La complainte de Magon

Pétrarque, L’Afrique, livre VI, vers 884-918
La complaine de Magon est le seul passage de l'Afrique de Pétrarque qui a circulé du vivant de son auteur. Magon, frère d'Hannibal, meurt en combattant Rome. Avant de rendre le dernier soupir, il se désole, se repent et confesse ses fautes, à la manière chrétienne. Un choix narratif qui entraîna de vives critiques.

À présent qu’il peut voir la côte qui s’éloigne
La douleur qui s’accroît et la fin qui approche
De poignants aiguillons époinçonnent Magon,
Qui, se voyant mourir, s’épanche tristement :
« Las ! quel triste épilogue à si haute fortune !
Le bonheur nous aveugle : ô folie des puissants,
Qui rient dessus l’abîme. Il n’est pas d’autre fond
À toutes ces tempêtes. Qui gagne les hauteurs
Est promis à la chute. Ô faite des honneurs
Si instable, espoir vain, fausse gloire, parée
De flatteuses promesses. Hélas ! vie incertaine,
Vouée toute au labeur, et mort aussi certaine
Qu’elle est imprévisible. Hélas, quel sort injuste
Est le nôtre sur terre.
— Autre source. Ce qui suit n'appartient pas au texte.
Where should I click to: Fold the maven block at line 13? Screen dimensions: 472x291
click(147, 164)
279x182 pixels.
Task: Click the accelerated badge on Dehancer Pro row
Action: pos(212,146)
Les animaux reposent,
L’homme, sans reposer, dans l’angoisse des jours,
Se hâte vers la mort. Ô mort, toi, bienfaisante,
Seule, nous désabuses et dissipes nos songes.
À présent, malheureux, je vois la vanité
Des biens accumulés, des défis relevés,
Des hasards traversés. L’homme voudrait, mortel,
S’élever jusqu’aux astres : le Trépas lui enseigne
Sa vraie place. À quoi bon envahir le Latium
Et brûler ses maisons ? ruiner l’ordre du monde ?
Infliger aux cités le désastre et le deuil ?
À quoi bon élever en marbre des palais
Orgueilleux, s’il fallait qu’une mauvaise étoile
Me fît périr ainsi en mer ? Et toi, mon frère,
Quels projets ourdis-tu, ignorant ton destin
Et le mien ? » Il se tait, son âme libérée
S’élève dans les airs assez pour embrasser
À la même distance les deux villes rivales,
Heureuse de partir avant l’heure, sans voir
Les ultimes désastres et la honte jetés sur des armes illustres
Et, ajoutées aux siennes, les souffrances d’un frère, celles de la patrie.

Pétrarque, L’Afrique, tr. Pierre Laurens, Paris : Les Belles Lettres, 2006, vol. 2 p. 58-60.